The Qualcomm Snapdragon X Elite chipset in the first generation of Copilot+ computers will actually be capable of something more – 45 TOPS.

That’s not much processing power compared to the 800 TOPS provided by Nvidia’s laptop GPUs, but Microsoft is betting it’ll be enough to reason about artificial intelligence, even if it’s not enough to train it.

Indeed, to help inference work more efficiently on consumer devices like PCs and AI phones, Microsoft, Google and others are training new, lightweight versions of their models that run fast on low-power NPUs but still have sufficient accuracy to satisfy consumers.

Microsoft’s Copilot+ computers will have 40 different models of different sizes, and similarly Google has multiple sizes of its Gemini model, some of which will be small enough to be inferred “on-device” and some so large that they will still need to run in cloud data centers.

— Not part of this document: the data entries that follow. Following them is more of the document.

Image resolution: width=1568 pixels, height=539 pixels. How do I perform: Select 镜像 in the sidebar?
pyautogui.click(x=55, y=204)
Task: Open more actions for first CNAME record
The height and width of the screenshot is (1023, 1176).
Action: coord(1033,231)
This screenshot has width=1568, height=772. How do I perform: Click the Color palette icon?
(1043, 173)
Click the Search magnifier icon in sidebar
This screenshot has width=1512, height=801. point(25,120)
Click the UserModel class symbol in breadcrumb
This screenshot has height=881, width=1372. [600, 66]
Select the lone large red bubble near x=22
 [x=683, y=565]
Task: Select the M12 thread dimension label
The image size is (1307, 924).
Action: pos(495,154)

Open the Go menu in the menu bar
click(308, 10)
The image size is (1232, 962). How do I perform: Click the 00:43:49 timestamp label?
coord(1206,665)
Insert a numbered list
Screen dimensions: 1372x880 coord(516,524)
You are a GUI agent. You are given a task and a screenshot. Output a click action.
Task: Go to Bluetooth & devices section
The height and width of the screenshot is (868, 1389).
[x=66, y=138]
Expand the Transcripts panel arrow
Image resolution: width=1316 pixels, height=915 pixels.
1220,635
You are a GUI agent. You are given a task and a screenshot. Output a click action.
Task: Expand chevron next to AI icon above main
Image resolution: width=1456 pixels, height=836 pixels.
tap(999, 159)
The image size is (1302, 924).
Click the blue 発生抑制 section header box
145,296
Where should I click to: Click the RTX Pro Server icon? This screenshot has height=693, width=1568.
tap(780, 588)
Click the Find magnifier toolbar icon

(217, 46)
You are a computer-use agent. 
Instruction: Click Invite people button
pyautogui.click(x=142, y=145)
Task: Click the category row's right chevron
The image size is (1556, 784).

From an AI stock investing perspective, Loftus’ Pollak says it’s still an open question how much value the move to NPU for inference will divert from Nvidia and give to companies like Qualcomm.

However, it opens up the possibility of creating an entirely new generation of applications that will use local AI inference to produce results that would be either impossible or impractical to achieve using the cloud.

Even though local inference on small models has the disadvantage of not being as accurate as cloud inference on large models, it has the distinct advantage of being fast, cheap, and, above all, private.

When asked which of these applications is worth investing in, Pollak did not want to answer. This is just the beginning, and we don’t yet know how app developers will use the new AI-powered desktops and phones.

Just like with the early days of the Internet and smartphones, these will most likely be applications that no one has even thought of yet.